**SELECTED PASSAGE:**
>> START

Pub Date: Oct. 1st, 1999
ISBN: 0-374-28201-3
Publisher: Farrar, Straus and Giroux

What might have been an unstable mix of essays and reviews on a variety of art forms—dance, film, fashion, and painting—instead coalesces into a thematically sound and richly varied collection. Critic Hollander (Sex and Suits: The Evolution of Modern Dress, 1994) knows how to link subjects—even those that seem to bear little or no relation to one another—by isolating underlying themes and teasing them to the legible surface. Which is not to say that she manipulates her material; she simply remains true to her priorities as a critic. And her work benefits. In this latest collection, Hollander takes pains to assert that artists are increasingly working in mediums that reflect movement. Well, maybe, but her assertion functions largely as an excuse to indulge her own abiding fascination with clothing, costuming, and the intersection between artist and physical environment. Those obsessions seem reason enough to group these pieces together, especially since they’re all imbued with Hollander’s intellectualism. Expert and deeply informed, she examines fellow authors’ work with considerable thoroughness—reading her can feel like eavesdropping on a passionate, if somewhat biased, debate. In her review of Mark Anderson’s book Kafka’s Clothes, she lauds his ability to combine serious literary criticism with a discussion of 19th-century attire. “Clothes have always made useful literary metaphor (language is the dress of thought and so on),” she writes, “they have also offered a useful descriptive device for most novelists, however surreal their vision.” Thus Gregor Samsa, “the fearsome beetle, clad in his functional carapace,” becomes “the new-made Modern Artist.” This contact point at which the artist’s very body meets the outer world—and is mediated by clothing or costuming—always sparks Hollander’s interest. And she brings a vital freshness and droll sense of humor to subjects that seem possibly trite, like the wearing of black, androgynous fashions, even tight-lacing corsets. While Hollander’s intellectualism may verge on the academic, her passion for exploring the symbolism of art and clothing is anything but.

>> END

**EXCERPTED RECORDS:**
>> START

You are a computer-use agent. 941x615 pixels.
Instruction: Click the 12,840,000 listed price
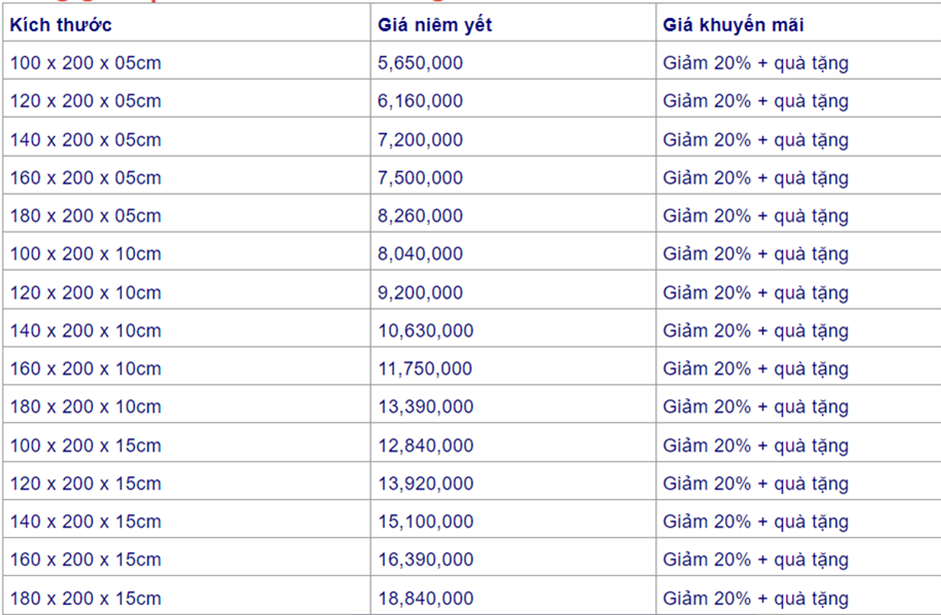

>> END
>> START

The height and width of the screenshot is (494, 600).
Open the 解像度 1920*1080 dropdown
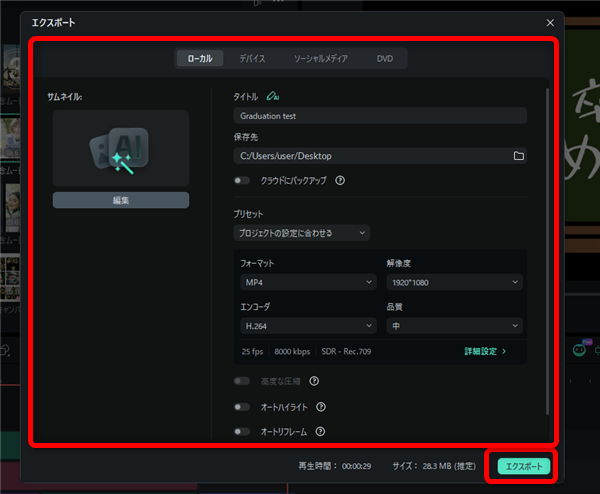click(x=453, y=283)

>> END

**WHAT NEEDS TO BE DONE:** Please repeat the review of Hollander's essay collection word for word, from its publication details through the final sentence.

**OUTPUT BELOW:**
Pub Date: Oct. 1st, 1999
ISBN: 0-374-28201-3
Publisher: Farrar, Straus and Giroux

What might have been an unstable mix of essays and reviews on a variety of art forms—dance, film, fashion, and painting—instead coalesces into a thematically sound and richly varied collection. Critic Hollander (Sex and Suits: The Evolution of Modern Dress, 1994) knows how to link subjects—even those that seem to bear little or no relation to one another—by isolating underlying themes and teasing them to the legible surface. Which is not to say that she manipulates her material; she simply remains true to her priorities as a critic. And her work benefits. In this latest collection, Hollander takes pains to assert that artists are increasingly working in mediums that reflect movement. Well, maybe, but her assertion functions largely as an excuse to indulge her own abiding fascination with clothing, costuming, and the intersection between artist and physical environment. Those obsessions seem reason enough to group these pieces together, especially since they’re all imbued with Hollander’s intellectualism. Expert and deeply informed, she examines fellow authors’ work with considerable thoroughness—reading her can feel like eavesdropping on a passionate, if somewhat biased, debate. In her review of Mark Anderson’s book Kafka’s Clothes, she lauds his ability to combine serious literary criticism with a discussion of 19th-century attire. “Clothes have always made useful literary metaphor (language is the dress of thought and so on),” she writes, “they have also offered a useful descriptive device for most novelists, however surreal their vision.” Thus Gregor Samsa, “the fearsome beetle, clad in his functional carapace,” becomes “the new-made Modern Artist.” This contact point at which the artist’s very body meets the outer world—and is mediated by clothing or costuming—always sparks Hollander’s interest. And she brings a vital freshness and droll sense of humor to subjects that seem possibly trite, like the wearing of black, androgynous fashions, even tight-lacing corsets. While Hollander’s intellectualism may verge on the academic, her passion for exploring the symbolism of art and clothing is anything but.